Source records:
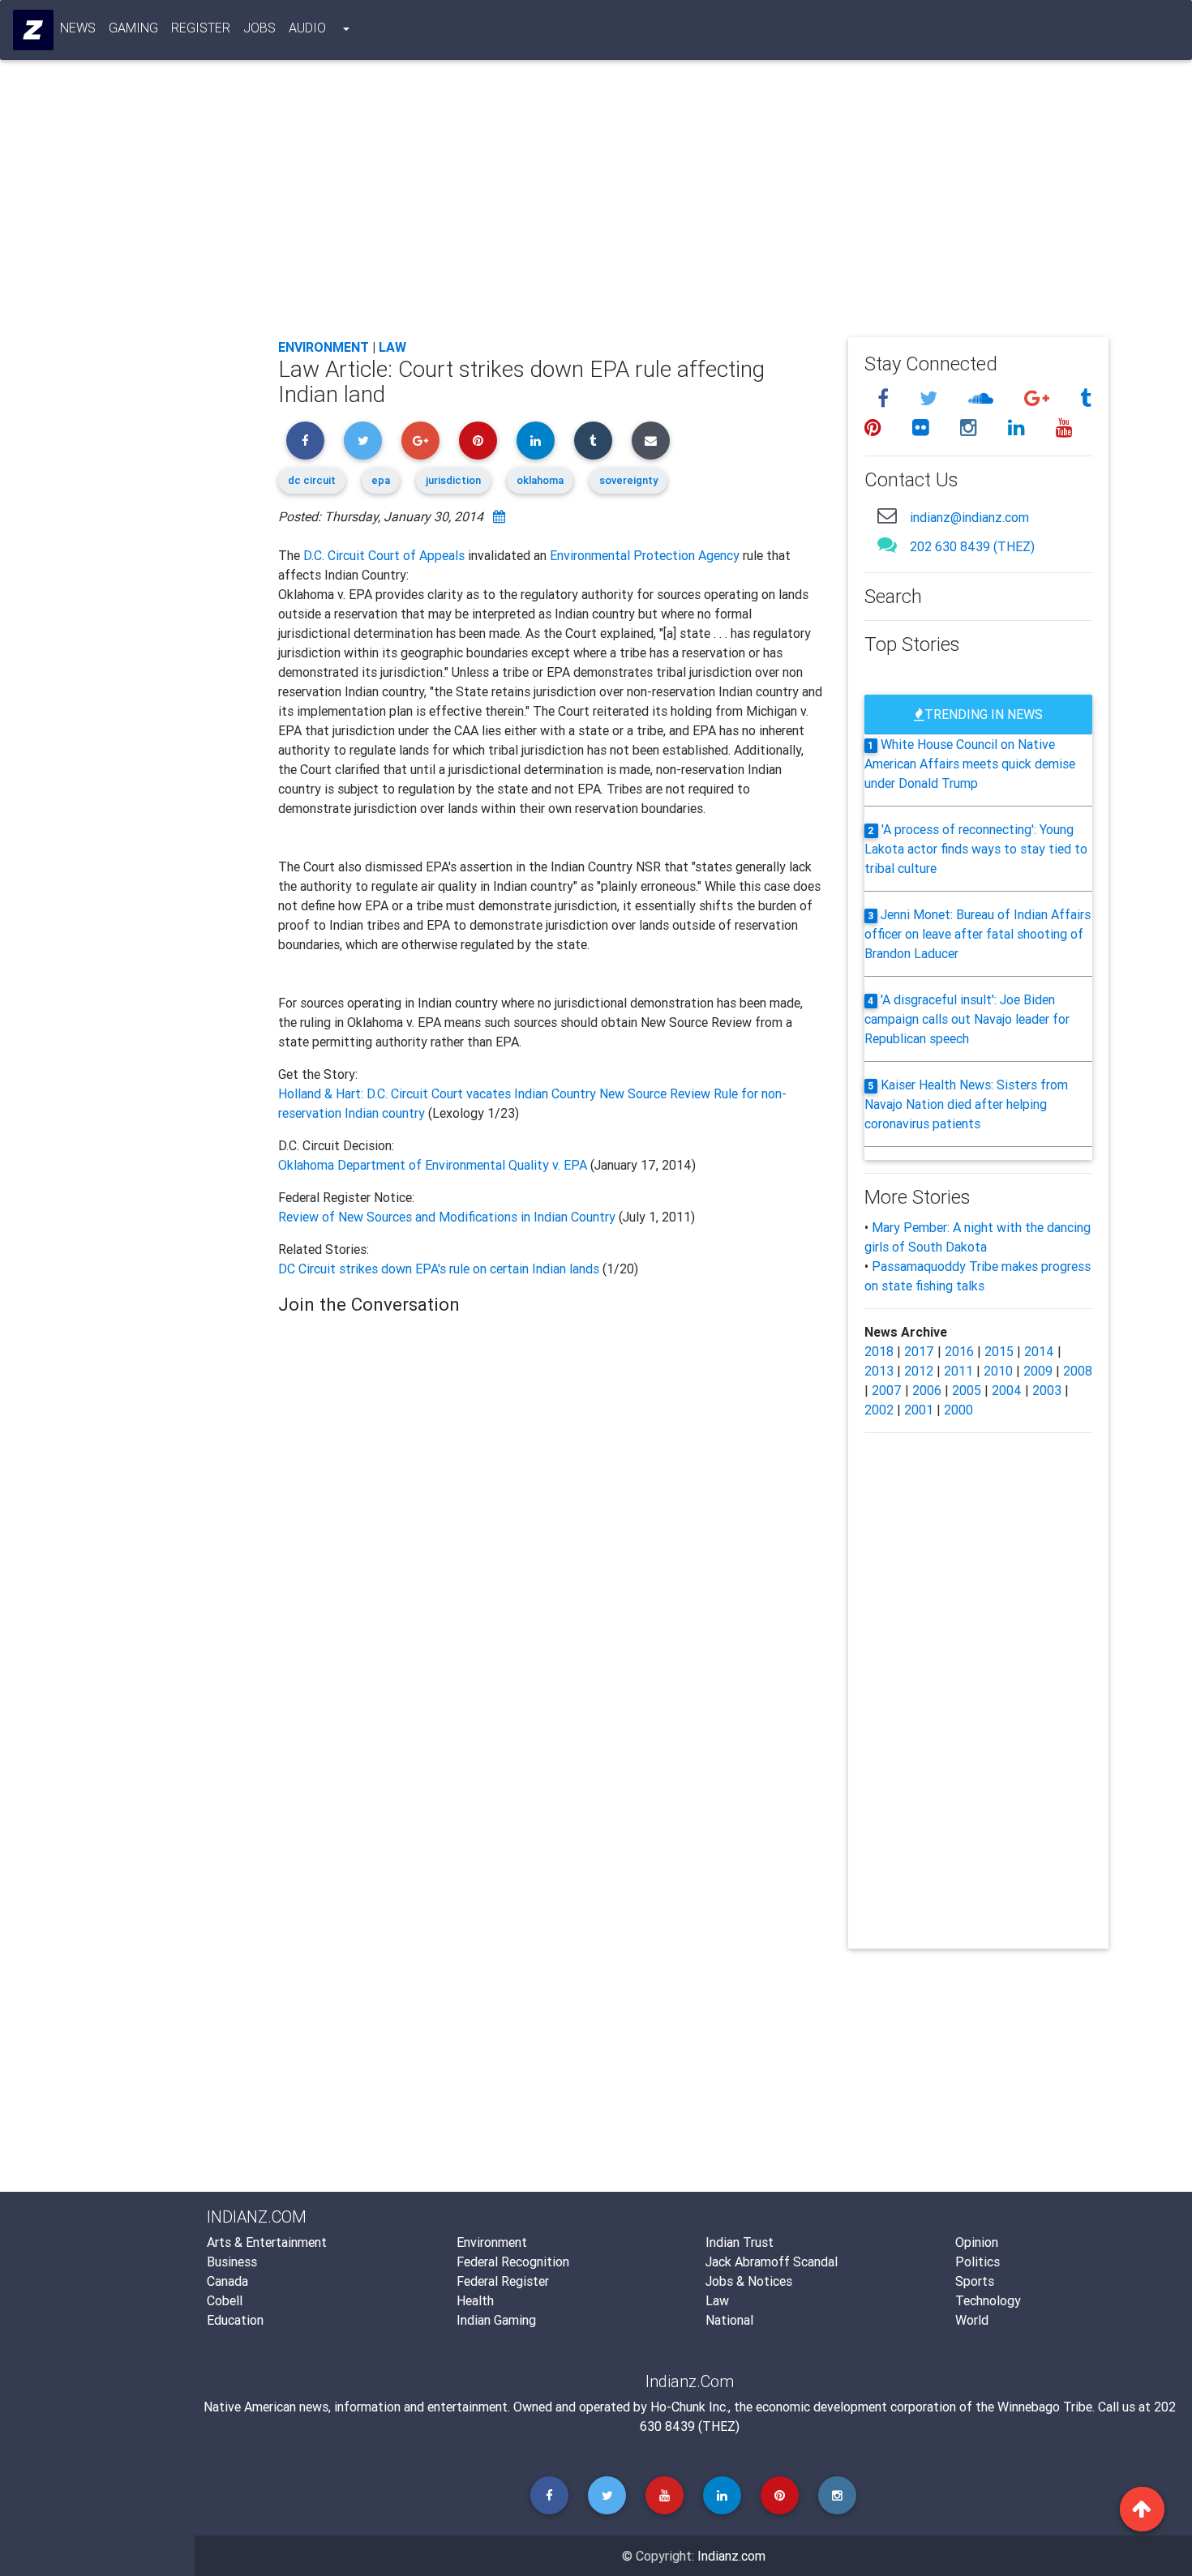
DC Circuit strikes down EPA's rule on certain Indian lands (440, 1268)
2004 (1007, 1390)
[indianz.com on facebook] (885, 398)
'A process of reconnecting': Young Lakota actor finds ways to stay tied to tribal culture (975, 848)
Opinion (976, 2242)
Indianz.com (731, 2556)
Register (200, 27)
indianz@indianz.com (969, 517)
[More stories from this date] (499, 516)
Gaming (133, 27)
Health (475, 2300)
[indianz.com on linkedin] (1018, 427)
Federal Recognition (513, 2261)
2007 (887, 1390)
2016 (959, 1351)
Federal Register (503, 2281)
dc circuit (312, 480)
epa (380, 480)
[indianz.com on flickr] (923, 427)
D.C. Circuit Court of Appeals (384, 555)
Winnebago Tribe (1044, 2406)
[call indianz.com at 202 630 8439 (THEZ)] (887, 544)
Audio (307, 27)
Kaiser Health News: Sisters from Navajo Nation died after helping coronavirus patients (966, 1104)
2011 (958, 1371)
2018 (879, 1351)
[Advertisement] (693, 204)
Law (392, 347)
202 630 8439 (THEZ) (972, 546)
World (971, 2320)
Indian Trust (739, 2242)
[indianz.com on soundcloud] (983, 398)
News (78, 27)
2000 (958, 1409)
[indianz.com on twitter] (931, 398)
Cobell (224, 2300)
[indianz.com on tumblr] (1086, 398)
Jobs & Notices (748, 2281)
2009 (1038, 1371)
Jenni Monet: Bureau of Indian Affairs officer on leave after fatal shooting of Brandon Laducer (977, 933)
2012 (918, 1371)
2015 (999, 1351)
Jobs (259, 27)
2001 (918, 1409)
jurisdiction (453, 480)
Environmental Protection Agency (645, 555)
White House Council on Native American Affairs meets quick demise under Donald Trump (969, 763)
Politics (977, 2261)
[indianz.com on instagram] (971, 427)
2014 (1039, 1351)
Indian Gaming (496, 2320)
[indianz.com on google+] (1039, 398)
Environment (323, 347)
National (729, 2320)
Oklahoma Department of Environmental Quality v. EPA (434, 1165)
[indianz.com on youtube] (1064, 427)
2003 (1046, 1390)
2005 (966, 1390)
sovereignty (628, 480)
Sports (974, 2281)
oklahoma (540, 480)
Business (232, 2261)
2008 (1077, 1371)
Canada (227, 2281)
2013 (879, 1371)
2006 (926, 1390)
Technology (988, 2300)
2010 (998, 1371)
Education (235, 2320)
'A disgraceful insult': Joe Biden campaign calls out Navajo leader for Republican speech (967, 1018)
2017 (919, 1351)
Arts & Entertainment (267, 2242)
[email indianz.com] (887, 515)
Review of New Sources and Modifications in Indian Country (446, 1217)
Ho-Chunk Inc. (689, 2406)
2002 (879, 1409)
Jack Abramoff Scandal (771, 2261)
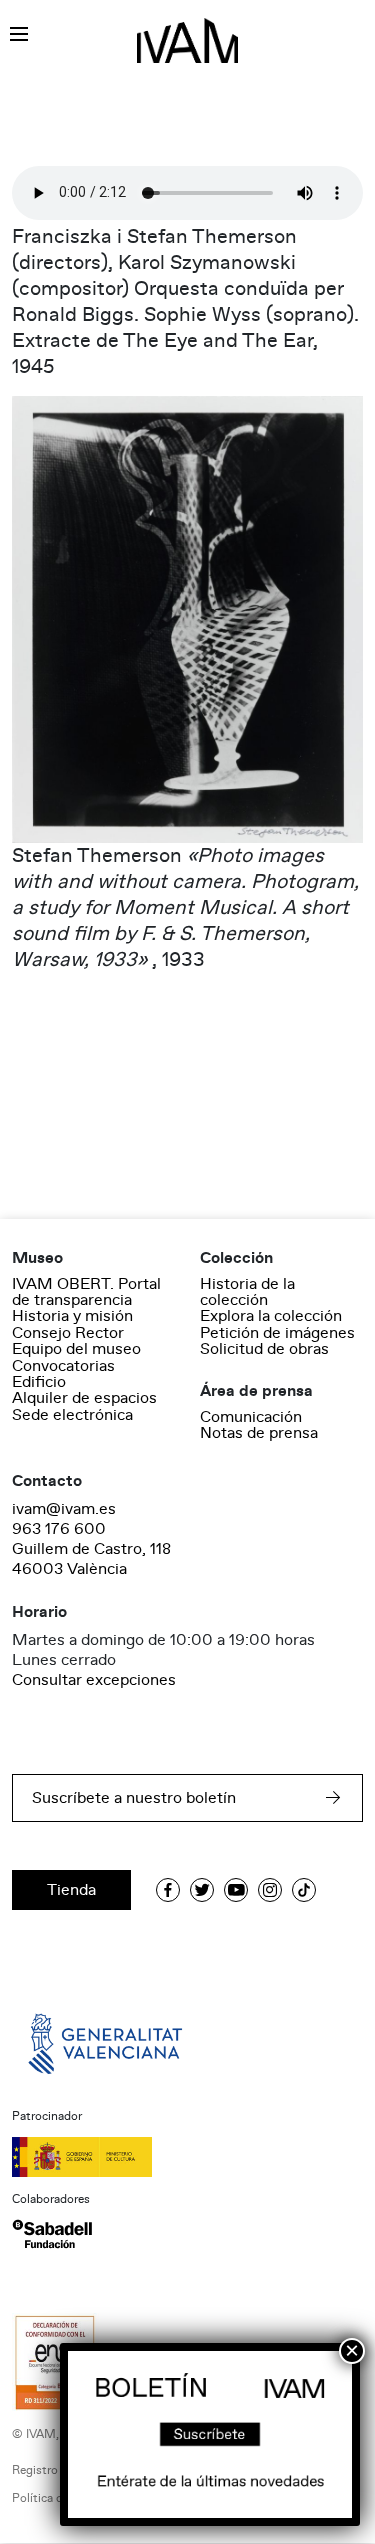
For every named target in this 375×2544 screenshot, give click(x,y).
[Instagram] (270, 1890)
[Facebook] (168, 1890)
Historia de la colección (247, 1292)
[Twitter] (202, 1890)
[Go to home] (107, 2043)
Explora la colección (271, 1316)
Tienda (71, 1890)
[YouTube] (236, 1890)
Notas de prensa (259, 1433)
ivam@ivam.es (64, 1509)
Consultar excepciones (94, 1680)
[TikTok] (304, 1890)
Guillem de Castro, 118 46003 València (91, 1559)
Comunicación (251, 1417)
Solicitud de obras (264, 1349)
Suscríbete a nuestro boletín (134, 1798)
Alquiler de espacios (84, 1398)
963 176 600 (59, 1529)
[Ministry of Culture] (187, 2157)
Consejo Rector (68, 1333)
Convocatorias (63, 1366)
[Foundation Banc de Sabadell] (52, 2234)
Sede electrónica (72, 1415)
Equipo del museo (76, 1349)
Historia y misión (72, 1316)
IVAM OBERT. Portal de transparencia (86, 1292)
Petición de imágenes (277, 1333)
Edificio (39, 1382)
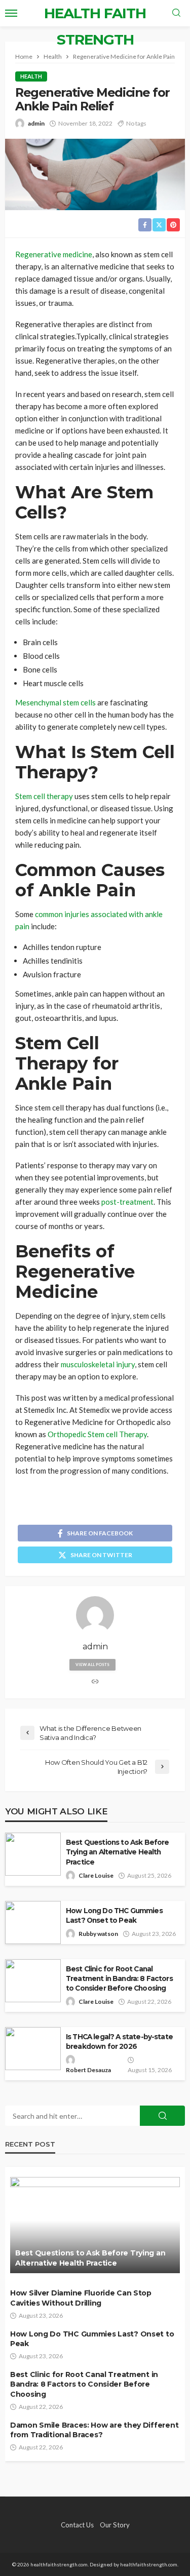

What needs to be done:
The answer must consist solely of the lines from the line containing "963 176 600 (59, 1529)" to the end of the data, reproduced exactly, with every picture left out.

Response below:
963 176 600 (59, 1529)
[Ministry of Culture] (187, 2157)
Consejo Rector (68, 1333)
Convocatorias (63, 1366)
[Foundation Banc de Sabadell] (52, 2234)
Sede electrónica (72, 1415)
Equipo del museo (76, 1349)
Historia y misión (72, 1316)
IVAM OBERT. Portal de transparencia (86, 1292)
Petición de imágenes (277, 1333)
Edificio (39, 1382)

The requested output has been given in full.